What the task asks –
Please work out how many of the lines below include "bubble". Only the number should be given.

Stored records
┄┄┄┄┄┄

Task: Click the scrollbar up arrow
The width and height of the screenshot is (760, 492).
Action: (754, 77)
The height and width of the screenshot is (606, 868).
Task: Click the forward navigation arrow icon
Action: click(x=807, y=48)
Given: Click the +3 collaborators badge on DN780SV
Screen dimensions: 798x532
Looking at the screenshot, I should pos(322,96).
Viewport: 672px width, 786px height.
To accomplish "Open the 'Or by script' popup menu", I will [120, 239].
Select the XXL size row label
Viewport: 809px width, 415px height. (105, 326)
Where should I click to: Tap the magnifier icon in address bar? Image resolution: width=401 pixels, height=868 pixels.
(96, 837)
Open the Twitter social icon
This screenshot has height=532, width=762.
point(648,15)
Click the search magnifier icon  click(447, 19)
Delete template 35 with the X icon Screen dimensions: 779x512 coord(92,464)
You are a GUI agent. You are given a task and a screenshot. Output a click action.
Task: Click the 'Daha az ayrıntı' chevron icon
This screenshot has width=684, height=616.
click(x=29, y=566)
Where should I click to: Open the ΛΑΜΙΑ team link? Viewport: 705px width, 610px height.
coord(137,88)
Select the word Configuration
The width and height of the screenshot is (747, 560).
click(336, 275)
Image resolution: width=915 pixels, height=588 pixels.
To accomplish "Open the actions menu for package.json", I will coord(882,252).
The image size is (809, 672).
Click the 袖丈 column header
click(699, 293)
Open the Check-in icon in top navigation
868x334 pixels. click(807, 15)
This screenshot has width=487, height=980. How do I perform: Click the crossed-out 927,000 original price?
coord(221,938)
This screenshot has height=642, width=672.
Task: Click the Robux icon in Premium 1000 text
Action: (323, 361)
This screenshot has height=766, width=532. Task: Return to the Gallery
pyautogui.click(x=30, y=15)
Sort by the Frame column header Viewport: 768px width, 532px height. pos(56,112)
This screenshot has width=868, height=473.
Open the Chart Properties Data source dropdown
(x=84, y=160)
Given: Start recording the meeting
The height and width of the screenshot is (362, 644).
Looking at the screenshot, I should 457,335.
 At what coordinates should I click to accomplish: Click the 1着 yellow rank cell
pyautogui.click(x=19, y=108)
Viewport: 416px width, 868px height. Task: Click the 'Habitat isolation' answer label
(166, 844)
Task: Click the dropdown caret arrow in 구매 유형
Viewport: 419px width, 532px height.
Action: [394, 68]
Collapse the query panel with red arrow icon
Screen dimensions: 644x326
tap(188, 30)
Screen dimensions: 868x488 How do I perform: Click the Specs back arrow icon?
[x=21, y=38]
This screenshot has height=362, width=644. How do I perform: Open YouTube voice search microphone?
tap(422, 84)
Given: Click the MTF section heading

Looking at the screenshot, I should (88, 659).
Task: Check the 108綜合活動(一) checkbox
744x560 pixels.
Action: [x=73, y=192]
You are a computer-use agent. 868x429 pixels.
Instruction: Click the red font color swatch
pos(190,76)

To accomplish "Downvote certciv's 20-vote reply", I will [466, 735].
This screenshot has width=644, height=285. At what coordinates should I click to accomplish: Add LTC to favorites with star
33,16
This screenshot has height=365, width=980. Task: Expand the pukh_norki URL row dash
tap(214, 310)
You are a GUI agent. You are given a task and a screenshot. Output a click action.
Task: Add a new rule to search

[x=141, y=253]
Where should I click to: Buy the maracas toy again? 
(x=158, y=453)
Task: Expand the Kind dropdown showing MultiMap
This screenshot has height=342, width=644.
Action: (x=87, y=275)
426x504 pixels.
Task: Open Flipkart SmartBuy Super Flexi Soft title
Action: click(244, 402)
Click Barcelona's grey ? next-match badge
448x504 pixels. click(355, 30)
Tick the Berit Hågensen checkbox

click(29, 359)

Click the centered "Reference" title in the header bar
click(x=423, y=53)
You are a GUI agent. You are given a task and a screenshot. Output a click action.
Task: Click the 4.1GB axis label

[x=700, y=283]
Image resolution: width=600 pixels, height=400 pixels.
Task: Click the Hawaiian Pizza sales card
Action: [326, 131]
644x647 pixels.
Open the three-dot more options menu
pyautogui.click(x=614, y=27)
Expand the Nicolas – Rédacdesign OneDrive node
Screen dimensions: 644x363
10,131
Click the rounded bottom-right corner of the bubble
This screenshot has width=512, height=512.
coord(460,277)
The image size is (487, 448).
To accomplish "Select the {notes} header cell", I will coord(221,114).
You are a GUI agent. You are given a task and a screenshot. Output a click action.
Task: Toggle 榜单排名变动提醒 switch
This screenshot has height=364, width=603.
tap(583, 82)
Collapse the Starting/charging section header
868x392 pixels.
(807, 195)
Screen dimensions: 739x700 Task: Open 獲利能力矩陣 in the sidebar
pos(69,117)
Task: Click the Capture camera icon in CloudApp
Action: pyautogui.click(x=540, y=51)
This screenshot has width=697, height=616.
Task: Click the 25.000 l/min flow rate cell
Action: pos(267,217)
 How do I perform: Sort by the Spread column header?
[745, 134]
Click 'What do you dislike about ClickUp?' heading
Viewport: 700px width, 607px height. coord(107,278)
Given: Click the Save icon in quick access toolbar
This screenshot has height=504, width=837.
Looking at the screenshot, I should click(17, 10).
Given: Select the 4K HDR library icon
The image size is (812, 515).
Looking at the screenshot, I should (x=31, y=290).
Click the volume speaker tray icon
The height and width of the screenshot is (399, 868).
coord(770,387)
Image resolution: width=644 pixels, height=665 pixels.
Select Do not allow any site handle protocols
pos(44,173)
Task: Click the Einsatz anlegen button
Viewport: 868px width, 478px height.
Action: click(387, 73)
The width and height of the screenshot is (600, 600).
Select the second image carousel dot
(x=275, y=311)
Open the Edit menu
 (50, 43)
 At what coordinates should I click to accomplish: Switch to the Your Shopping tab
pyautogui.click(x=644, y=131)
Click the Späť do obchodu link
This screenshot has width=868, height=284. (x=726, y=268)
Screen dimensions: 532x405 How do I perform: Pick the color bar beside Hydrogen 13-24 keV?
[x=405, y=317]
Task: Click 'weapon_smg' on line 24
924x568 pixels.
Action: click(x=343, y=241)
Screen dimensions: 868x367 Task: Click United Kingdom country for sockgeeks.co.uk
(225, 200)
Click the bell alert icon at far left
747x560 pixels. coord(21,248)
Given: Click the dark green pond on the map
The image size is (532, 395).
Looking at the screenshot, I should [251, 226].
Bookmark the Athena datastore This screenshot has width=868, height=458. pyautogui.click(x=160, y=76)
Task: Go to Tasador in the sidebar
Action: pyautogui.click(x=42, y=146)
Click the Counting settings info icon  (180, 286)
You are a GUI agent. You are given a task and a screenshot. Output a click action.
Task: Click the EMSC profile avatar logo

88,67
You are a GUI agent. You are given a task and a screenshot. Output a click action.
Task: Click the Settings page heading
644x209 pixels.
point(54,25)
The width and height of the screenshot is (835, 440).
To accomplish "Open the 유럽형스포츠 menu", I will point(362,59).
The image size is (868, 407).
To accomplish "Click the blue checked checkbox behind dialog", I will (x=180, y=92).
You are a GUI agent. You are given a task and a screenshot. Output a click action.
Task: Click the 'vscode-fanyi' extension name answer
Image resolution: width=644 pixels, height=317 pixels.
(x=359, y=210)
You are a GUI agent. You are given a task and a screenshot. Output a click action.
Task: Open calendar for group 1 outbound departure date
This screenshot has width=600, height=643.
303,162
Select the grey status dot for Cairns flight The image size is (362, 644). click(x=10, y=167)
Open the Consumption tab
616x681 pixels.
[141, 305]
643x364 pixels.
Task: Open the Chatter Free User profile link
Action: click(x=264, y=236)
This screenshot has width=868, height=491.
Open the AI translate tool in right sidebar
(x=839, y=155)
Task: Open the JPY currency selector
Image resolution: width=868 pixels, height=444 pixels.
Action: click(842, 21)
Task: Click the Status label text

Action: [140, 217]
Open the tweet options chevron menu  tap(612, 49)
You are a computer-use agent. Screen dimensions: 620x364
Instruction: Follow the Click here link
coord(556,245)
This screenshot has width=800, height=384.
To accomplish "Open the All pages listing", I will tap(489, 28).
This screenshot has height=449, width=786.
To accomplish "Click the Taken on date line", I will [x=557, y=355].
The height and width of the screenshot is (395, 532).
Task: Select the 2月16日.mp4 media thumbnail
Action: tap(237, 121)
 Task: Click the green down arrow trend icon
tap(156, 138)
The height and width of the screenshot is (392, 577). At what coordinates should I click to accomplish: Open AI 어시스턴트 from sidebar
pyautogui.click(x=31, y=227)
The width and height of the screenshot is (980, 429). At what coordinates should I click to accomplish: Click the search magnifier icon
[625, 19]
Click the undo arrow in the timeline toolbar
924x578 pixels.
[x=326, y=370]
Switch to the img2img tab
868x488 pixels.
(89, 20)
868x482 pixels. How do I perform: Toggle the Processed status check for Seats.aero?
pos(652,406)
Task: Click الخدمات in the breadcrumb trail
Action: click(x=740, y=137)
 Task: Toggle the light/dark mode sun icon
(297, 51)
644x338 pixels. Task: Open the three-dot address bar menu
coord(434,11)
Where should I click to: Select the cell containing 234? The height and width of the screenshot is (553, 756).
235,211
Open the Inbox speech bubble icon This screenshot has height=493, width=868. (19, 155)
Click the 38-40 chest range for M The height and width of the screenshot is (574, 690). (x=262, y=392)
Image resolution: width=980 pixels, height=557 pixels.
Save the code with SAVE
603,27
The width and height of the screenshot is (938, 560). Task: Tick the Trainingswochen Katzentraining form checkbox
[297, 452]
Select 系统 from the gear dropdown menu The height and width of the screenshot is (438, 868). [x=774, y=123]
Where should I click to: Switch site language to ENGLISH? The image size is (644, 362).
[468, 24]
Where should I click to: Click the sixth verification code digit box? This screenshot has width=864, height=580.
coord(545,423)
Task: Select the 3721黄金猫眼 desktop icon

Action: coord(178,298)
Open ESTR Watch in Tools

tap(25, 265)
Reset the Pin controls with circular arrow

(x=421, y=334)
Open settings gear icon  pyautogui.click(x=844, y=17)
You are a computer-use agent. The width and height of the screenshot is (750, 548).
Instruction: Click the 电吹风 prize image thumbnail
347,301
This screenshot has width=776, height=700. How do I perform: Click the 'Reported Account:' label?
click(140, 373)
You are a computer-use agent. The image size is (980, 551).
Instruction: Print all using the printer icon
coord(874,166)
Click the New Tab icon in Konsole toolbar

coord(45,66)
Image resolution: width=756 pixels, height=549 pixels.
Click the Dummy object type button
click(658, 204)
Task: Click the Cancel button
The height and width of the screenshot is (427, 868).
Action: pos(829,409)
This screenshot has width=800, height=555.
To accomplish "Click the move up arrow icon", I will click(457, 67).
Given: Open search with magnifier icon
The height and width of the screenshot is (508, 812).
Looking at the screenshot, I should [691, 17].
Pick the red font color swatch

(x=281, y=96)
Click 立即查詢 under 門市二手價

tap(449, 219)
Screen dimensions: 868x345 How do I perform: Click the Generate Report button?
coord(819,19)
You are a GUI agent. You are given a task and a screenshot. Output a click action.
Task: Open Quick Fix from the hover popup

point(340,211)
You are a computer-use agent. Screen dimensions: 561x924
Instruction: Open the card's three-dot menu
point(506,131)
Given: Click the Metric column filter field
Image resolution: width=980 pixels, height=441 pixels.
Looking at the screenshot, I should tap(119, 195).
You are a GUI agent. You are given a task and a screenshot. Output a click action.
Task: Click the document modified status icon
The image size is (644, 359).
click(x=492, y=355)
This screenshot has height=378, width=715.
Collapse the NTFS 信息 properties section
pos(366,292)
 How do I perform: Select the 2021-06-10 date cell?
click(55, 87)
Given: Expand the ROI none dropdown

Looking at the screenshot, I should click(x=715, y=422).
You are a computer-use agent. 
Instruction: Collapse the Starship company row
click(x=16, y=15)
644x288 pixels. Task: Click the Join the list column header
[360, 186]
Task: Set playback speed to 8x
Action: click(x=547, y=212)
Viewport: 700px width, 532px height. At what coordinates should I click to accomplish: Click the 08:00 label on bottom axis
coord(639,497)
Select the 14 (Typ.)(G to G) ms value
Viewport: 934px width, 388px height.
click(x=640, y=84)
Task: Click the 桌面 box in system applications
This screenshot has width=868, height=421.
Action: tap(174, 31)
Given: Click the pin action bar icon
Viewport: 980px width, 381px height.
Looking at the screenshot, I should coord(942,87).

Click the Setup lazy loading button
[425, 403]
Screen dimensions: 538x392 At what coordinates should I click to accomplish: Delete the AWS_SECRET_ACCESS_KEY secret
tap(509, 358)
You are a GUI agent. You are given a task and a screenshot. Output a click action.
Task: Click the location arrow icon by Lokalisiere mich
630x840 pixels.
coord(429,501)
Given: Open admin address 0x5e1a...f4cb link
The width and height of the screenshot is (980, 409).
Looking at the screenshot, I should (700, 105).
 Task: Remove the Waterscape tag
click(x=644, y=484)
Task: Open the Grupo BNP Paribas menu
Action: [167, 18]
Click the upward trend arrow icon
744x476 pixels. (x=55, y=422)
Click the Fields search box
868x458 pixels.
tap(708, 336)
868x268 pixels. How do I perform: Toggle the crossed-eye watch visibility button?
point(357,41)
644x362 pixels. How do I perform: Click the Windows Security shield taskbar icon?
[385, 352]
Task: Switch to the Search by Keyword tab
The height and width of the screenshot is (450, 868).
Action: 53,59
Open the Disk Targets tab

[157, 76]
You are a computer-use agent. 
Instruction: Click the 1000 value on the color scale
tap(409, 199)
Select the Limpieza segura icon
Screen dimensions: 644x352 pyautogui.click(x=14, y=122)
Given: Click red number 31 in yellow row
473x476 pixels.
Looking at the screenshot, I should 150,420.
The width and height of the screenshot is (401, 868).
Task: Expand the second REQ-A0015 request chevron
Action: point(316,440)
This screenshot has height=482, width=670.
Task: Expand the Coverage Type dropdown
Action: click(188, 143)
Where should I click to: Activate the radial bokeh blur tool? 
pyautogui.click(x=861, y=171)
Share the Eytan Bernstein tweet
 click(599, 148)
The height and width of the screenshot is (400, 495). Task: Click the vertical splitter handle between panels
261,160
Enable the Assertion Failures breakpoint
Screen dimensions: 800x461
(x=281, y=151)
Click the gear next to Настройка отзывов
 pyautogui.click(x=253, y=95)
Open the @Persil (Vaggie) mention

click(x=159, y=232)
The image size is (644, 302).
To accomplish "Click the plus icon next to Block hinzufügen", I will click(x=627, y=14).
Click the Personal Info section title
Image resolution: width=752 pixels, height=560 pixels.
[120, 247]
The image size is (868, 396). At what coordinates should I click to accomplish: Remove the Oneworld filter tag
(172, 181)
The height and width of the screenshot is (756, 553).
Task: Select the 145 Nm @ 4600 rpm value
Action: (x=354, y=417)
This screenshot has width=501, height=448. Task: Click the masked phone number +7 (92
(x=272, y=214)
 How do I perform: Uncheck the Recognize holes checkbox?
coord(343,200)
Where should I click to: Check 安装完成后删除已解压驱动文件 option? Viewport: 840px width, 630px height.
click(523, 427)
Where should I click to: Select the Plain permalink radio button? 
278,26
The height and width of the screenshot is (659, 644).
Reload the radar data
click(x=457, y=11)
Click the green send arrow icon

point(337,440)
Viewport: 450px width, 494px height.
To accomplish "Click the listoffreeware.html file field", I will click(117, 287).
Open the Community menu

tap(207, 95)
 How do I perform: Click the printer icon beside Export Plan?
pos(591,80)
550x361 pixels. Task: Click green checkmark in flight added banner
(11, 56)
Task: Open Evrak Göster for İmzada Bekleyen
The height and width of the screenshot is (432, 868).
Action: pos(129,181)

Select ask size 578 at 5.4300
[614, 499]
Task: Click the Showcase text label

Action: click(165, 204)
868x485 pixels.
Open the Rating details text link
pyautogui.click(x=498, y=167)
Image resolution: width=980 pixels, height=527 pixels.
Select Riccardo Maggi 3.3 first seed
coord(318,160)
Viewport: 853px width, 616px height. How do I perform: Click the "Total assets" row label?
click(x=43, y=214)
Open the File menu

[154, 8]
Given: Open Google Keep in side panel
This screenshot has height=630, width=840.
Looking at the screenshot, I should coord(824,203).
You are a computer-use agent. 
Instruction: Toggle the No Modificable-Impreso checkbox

┄┄┄┄┄┄

Solved exercise –
2